Friday, May 13, 2016

Alone and Together



          The greatness of Moses, I believe, is not (just) in the time he spent on top of the mountain.  Whatever it may mean to say he communed with God, our tradition teaches that he went up alone.  But to me, the greatness, and the life-lesson for us, is that... he came back down. 
          In Judaism, the goal is not about isolated enlightenment.  There are times for that, and it is has its role, for all of us.  But a different form of fulfillment is found in that next step.  The turn from philosophy to pragmatism. The return from looking inward.  The application of insight.  In involvement and engagement.
          I have been thinking about being alone in recent days, in different ways.  First, and less personal: I have been reading a new niche of memoirs of late – the writings of those who have left the ultra-Orthodox fold.  I am fascinated by the glimpse of a world I can only imagine, but equally moved by the courage it has taken some people to leave… and the isolation and loneliness they feel in turning away from – or having been expelled by – such an all-encompassing cocoon of a community.  The best energy, the most humane and compelling part of the ultra-Orthodox world comes not, in my view, from its beliefs, but from its impact, and the closeness and connection it brings to every moment of life.  What – and who -- would someone who leaves that world need… to restore a sense of wholeness and meaning in their lives?  And what, I often wonder, can we do, in a liberal world, to bring meaning and connection to so many parts of our own lives?

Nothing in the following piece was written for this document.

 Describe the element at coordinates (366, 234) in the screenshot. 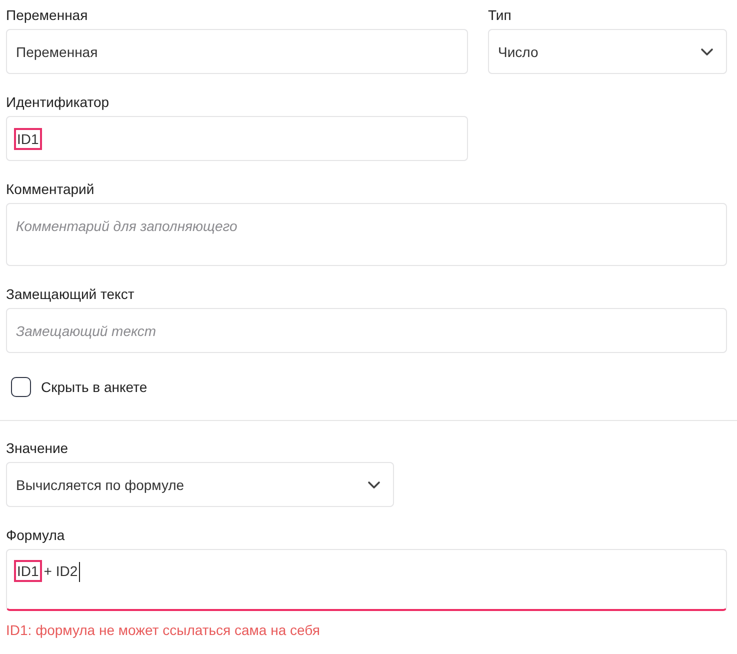

I see `textarea-field: Комментарий для заполняющего` at that location.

          As I am thinking about the social structure of religious communities, I am also facing a more personal issue in my own extended family.   My father fell this past November, and we have been dealing with hospitals, rehabilitation facilities and private aides, bills and taxes and insurance and Medicaid and choices about comprehensive care ever since.         We work with a social worker who helps manage his care, financial advisors and accountants, people in all different departments of his residential facility, two hospitals, two rehabilitation facilities.  The list goes on.  And in the midst of this I keep thinking:  what would he do if he were totally alone?  How would he manage?  How would we, without help?  Actually, how does anyone manage, who has to navigate this system we have… on their own.  Truly you need an advocate to deal with any aspect of our health care system.  What kind of country are we, what kind of society have we created where it is so difficult, indeed, so dangerous, to be alone?
          For this moment, I want to focus not on an immediate programmatic answer or an urgent policy proposal.  I just want to ask us to take the time to appreciate those who are around us, the human connections we have, the ways in which others are there for us… and we can be there for others. 
          Because yes, often, we are indeed alone.  For good and for bad, both on top of a mountain or in the deepest, darkest valley.  But meaning, fulfillment, connection and community come… from what we do, and from who we are, together.